Model learns very slowly but what is this solution?!

i stumbled upon
this post and all is well, learning rate too low etc., but then i read:


I thus modified the pytorch implementation by moving the 3 lines: optimizer.zero_grad() , loss.backward() , optimizer.step() inside the (training) batches loop instead of running them after the loop. As a result, this is the edited code that performs training and testing at each epoch:

# Iterate over epochs
for epoch in range(1, n_epochs+1):
    train_loss = 0
    model.train()

    train_predictions = []
    train_true_labels = []

    # Iterate over training batches
    for i, (inputs, labels) in enumerate(train_loader):
        inputs, labels = Variable(inputs).to(device), Variable(labels).to(device)

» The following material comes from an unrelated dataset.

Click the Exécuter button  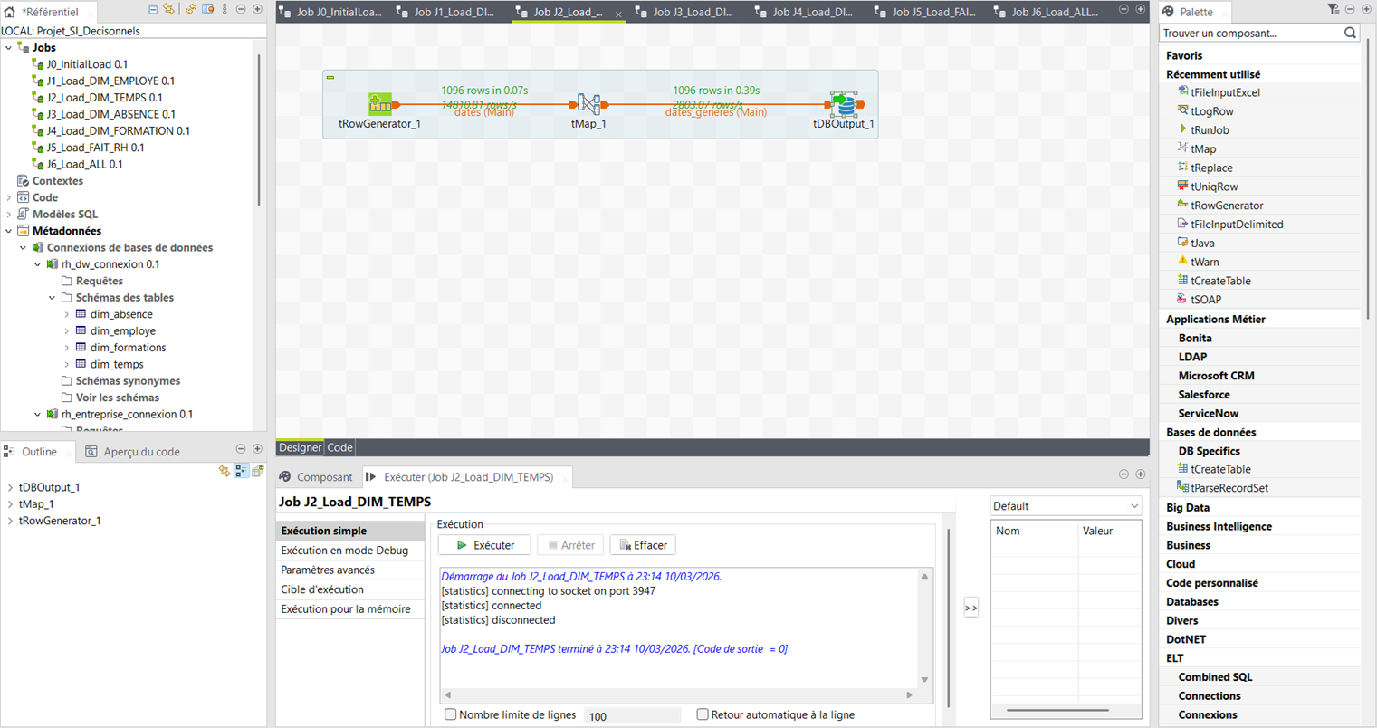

        optimizer.zero_grad() # set gradients to zero

        preds = model(inputs)
        preds.to(device)

        # Compute the loss and accumulate it to print it afterwards
        loss = loss_criterion(preds, labels)
        train_loss += loss.detach()

        pred_values, pred_encoded_labels = torch.max(preds.data, 1)
        pred_encoded_labels = pred_encoded_labels.cpu().numpy()

        train_predictions.extend(pred_encoded_labels)
        train_true_labels.extend(labels)

        loss.backward()       # backpropagate and compute gradients
        optimizer.step()      # perform a parameter update


    # Evaluate on development test
    predictions = []
    true_labels = []
    dev_loss = 0

    model.eval()
    for i, (inputs, labels) in enumerate(dev_loader):
        inputs, labels = Variable(inputs).to(device), Variable(labels).to(device)

        preds = model(inputs)
        preds.to(device)

        loss = loss_criterion(preds, labels)
        dev_loss += loss.detach()

        pred_values, pred_encoded_labels = torch.max(preds.data, 1)
        pred_encoded_labels = pred_encoded_labels.cpu().numpy()

        predictions.extend(pred_encoded_labels)
        true_labels.extend(labels)

I thus trained again the network using my default configuration (Adam, lr=0.001) and surprisingly I obtained a convergence at epoch 22 (see images below). I think the issue was there, do you agree? Do you have any additional advice? Thanks again!


what? what? so this person reordered optimizer.zero_grad() into the next loop iteration just after the datapoint has been loaded? how should this affect convergence at all? that can’t be real, right?

Just some quick comments:

  • You’re not even stating what you’re training to learn. For example, a basic classifier is generally easier to train than, say, a Variational Autoencoder.

  • Depending on your setup (i.e., what you’re trying to learn), are you sure you’re using the correct loss_criterion. Most likely, but it is an easy trap to fall into.

  • You didn’t post the code of you’re model. There are a bunch of things that can go wrong even if there’s not error and the model is at least somewhat training (e.g., see this post)

  • Your code looks “old”. From the docs: “The Variable API has been deprecated: Variables are no longer necessary to use autograd with tensors. Autograd automatically supports Tensors with requires_grad set to True.”

to address the comments:
primarily this question is based on the linked SO post, the line (-----) separated section is an excerpt from the post illustrating what was really surprising to me.

You’re not even stating what you’re training to learn

relation classification task for NLP
convolutional neural network using PyTorch, and I’m trying to select the best hyper-parameters […]

are you sure you’re using the correct loss_criterion

i am not sure what loss OP used, but the validation loss seemed to still decrease from epoch to epoch

there’s not error and the model is at least somewhat training

the grime OP had was mostly about why the model was training so slow

Your code looks “old”

yes, the post is from almost 4 years ago according to SO

my question is mainly concerned about the line separated section, which can also be found in context in update 2 of the SO post. OP was allegedly experimenting with moving optimizer.zero_grad() around.

to my understanding, the resulting training loop is basically semantically equivalent to the more common sequence where the calculated grads are zero’ed at the END of each step, but OP allegedly achieved significantly faster convergence.

Q: is there a misunderstanding on my part, or did the OP probably change around something else that actually fixed the problem, and his reordering of optimizer.zero_grad() was pointless?